Keep reading for more about how we automated full disk management on Timescale Cloud, the four key components of our approach and how they work together to give you more peace of mind about your disk usage.

If you’re new to Timescale, create a free account to get started with a fully-managed Timescale Cloud service (100% free for 30 days, no credit card required).

Once you are using TimescaleDB, please join the Timescale community and ask any questions you may have about time-series data, databases, and more.

And, for those who share our mission and want to join our fully remote, global team: we are hiring broadly across many roles.

Finally, special thanks to Ivan Tolstosheyev and the entire Timescale Cloud team behind the development of this capacity 🙏 .

Full disks are a pain

We’ve all experienced it.You’re trying to take that latest puppy video or photo to share in your group text, but your storage is full. You’re left trying to figure out which caches to clear or other pictures to delete.
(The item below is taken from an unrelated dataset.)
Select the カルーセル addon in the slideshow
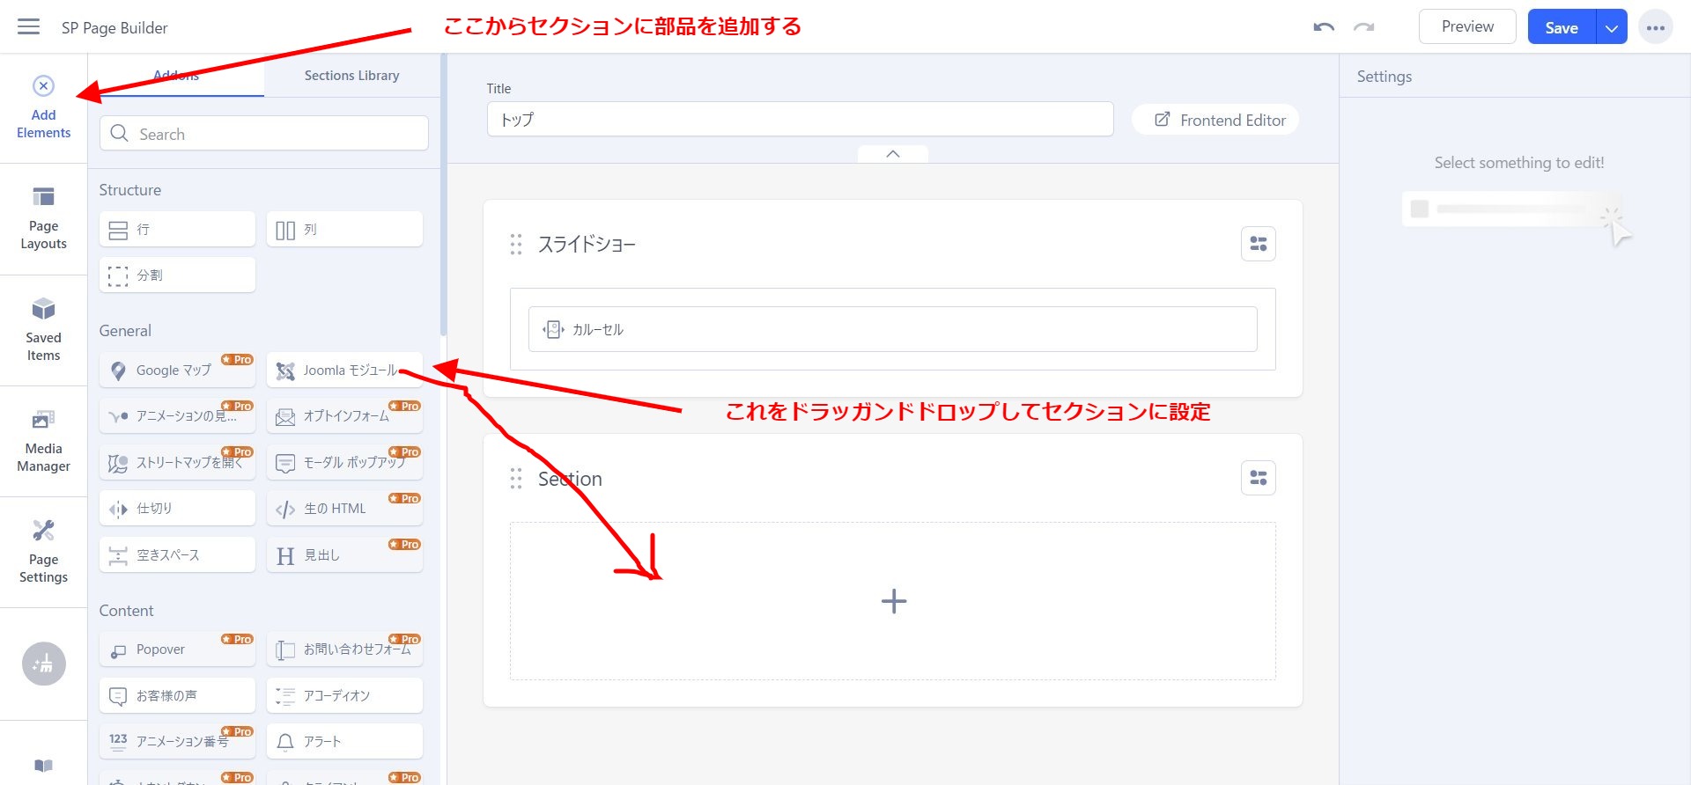Screen dimensions: 1691x785 (x=892, y=329)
Nobody likes a full disk, including your database and the operating system it uses. You try to insert more data into your database, and the “write-ahead-log” (WAL) it uses to ensure all data is reliably and atomically written has no place to write its log. Try to add an index, and there’s no place on disk to store the index pages. And, even if you don’t directly write any new data to the database, things are happening (or, perhaps more accurately, not happening) in the background. Temp files can’t be written. File system blocks can't be allocated. Unexpected things go wrong.
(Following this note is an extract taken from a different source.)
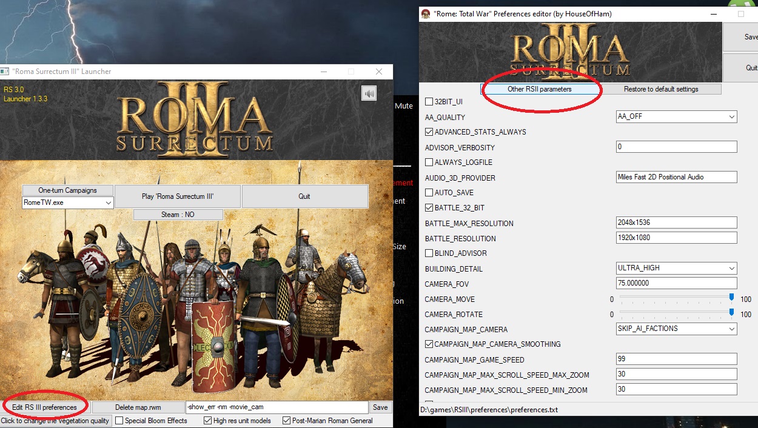Open Other RSII parameters tab

pyautogui.click(x=540, y=89)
A cloud-native platform like Timescale Cloud circumvents these issues, providing built-in safety mechanisms (or, as we like to say “worry-free”) for your TimescaleDB database. Why should disk resources be finite and fixed, rather than scale as needed over time? Why shouldn’t you have an “escape hatch” to safely recover some space when needed and return user instances to healthy states?

Many of these mechanisms can and should be transparent and “just work” (as one example, Timescale Cloud employs system balloon files for an additional layer of “defense in depth” to full disks). But today, we wanted to share a bit more about new and existing user-facing capabilities for full disk management.

Automating full-disk management

Timescale Cloud's automated full-disk management performs four key tasks in sequential order:

  1. Detect if storage capacity begins to fill up;
  2. Notify users about this growth in a timely manner;
  3. Automatically employ overload protections, switching databases to read-only when full, so they remain available for queries; and
  4. Allow users to easily return their database to a normal state, increasing storage or freeing up their consumption in a few short steps.

Let’s walk through the components that underpin Timescale Cloud’s automated full disk management:

Continuous storage monitoring

Timescale Cloud continuously monitors the health and resource consumption of all database services. This real-time data is always available in the “metrics” tab of your cloud console (and also monitored by our 24/7 operations team). When the database’s storage consumption exceeds certain thresholds of available resources, the platform triggers automated actions. (This includes both user-facing actions and behind-the-scenes ones, as described below.)

An example graph of storage consumption found in the Timescale Cloud console.
Database storage consumption from within your cloud console. ✨ Fun fact: both user- and operations-facing metrics are stored and powered by TimescaleDB.

Automated user alerting

Timescale Cloud automatically triggers email notifications when your storage exceeds 75%, 85%, and 95% capacity. But, because we’re developers too and know excessive emails are quickly lost or ignored, we’ve added a few parameters to balance signals and noise: alerting thresholds use low- and high-watermarks for thresholds, and messages are capped by time, so that developers should expect at most one email about storage capacity per 24 hours for each database.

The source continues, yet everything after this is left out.